— Start of Supplied data —

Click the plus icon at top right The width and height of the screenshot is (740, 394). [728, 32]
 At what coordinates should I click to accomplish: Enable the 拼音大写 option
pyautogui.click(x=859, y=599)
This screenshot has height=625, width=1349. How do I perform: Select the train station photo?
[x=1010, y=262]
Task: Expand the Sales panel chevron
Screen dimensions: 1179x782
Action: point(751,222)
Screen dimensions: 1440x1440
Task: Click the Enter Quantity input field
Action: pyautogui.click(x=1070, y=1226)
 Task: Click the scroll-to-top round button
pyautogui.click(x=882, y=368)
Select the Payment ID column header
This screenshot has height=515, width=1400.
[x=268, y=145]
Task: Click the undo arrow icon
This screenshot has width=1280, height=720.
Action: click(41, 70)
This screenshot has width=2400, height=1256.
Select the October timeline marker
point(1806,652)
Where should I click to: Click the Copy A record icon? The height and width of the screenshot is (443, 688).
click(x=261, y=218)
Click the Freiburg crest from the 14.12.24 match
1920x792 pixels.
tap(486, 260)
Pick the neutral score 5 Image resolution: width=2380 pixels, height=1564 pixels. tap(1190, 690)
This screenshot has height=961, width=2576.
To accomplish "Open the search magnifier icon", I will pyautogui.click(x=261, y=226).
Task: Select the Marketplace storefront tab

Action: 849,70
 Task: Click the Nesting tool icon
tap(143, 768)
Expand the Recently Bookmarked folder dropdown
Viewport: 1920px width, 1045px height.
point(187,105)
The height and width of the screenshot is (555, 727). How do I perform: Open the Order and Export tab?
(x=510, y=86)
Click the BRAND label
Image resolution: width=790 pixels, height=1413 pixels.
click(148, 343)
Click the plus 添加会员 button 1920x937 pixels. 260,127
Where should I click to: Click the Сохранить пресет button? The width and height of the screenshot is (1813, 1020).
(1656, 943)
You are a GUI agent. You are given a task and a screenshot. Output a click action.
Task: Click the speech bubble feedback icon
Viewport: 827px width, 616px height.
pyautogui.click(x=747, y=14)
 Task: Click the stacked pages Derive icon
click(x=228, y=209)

— End of Supplied data —

— Objective —
Reproduce all the items above, putting "symbol" wherever "icon" appears and leaving everything else unchanged.

— Result —
Click the plus symbol at top right The width and height of the screenshot is (740, 394). [728, 32]
 At what coordinates should I click to accomplish: Enable the 拼音大写 option
pyautogui.click(x=859, y=599)
This screenshot has height=625, width=1349. How do I perform: Select the train station photo?
[x=1010, y=262]
Task: Expand the Sales panel chevron
Screen dimensions: 1179x782
Action: point(751,222)
Screen dimensions: 1440x1440
Task: Click the Enter Quantity input field
Action: pyautogui.click(x=1070, y=1226)
 Task: Click the scroll-to-top round button
pyautogui.click(x=882, y=368)
Select the Payment ID column header
This screenshot has height=515, width=1400.
[x=268, y=145]
Task: Click the undo arrow symbol
This screenshot has width=1280, height=720.
Action: click(41, 70)
This screenshot has width=2400, height=1256.
Select the October timeline marker
point(1806,652)
Where should I click to: Click the Copy A record symbol? The height and width of the screenshot is (443, 688).
click(x=261, y=218)
Click the Freiburg crest from the 14.12.24 match
1920x792 pixels.
tap(486, 260)
Pick the neutral score 5 Image resolution: width=2380 pixels, height=1564 pixels. tap(1190, 690)
This screenshot has height=961, width=2576.
To accomplish "Open the search magnifier symbol", I will pyautogui.click(x=261, y=226).
Task: Select the Marketplace storefront tab

Action: 849,70
 Task: Click the Nesting tool symbol
tap(143, 768)
Expand the Recently Bookmarked folder dropdown
Viewport: 1920px width, 1045px height.
point(187,105)
The height and width of the screenshot is (555, 727). How do I perform: Open the Order and Export tab?
(x=510, y=86)
Click the BRAND label
Image resolution: width=790 pixels, height=1413 pixels.
click(148, 343)
Click the plus 添加会员 button 1920x937 pixels. 260,127
Where should I click to: Click the Сохранить пресет button? The width and height of the screenshot is (1813, 1020).
(1656, 943)
You are a GUI agent. You are given a task and a screenshot. Output a click action.
Task: Click the speech bubble feedback symbol
Viewport: 827px width, 616px height.
pyautogui.click(x=747, y=14)
 Task: Click the stacked pages Derive symbol
click(x=228, y=209)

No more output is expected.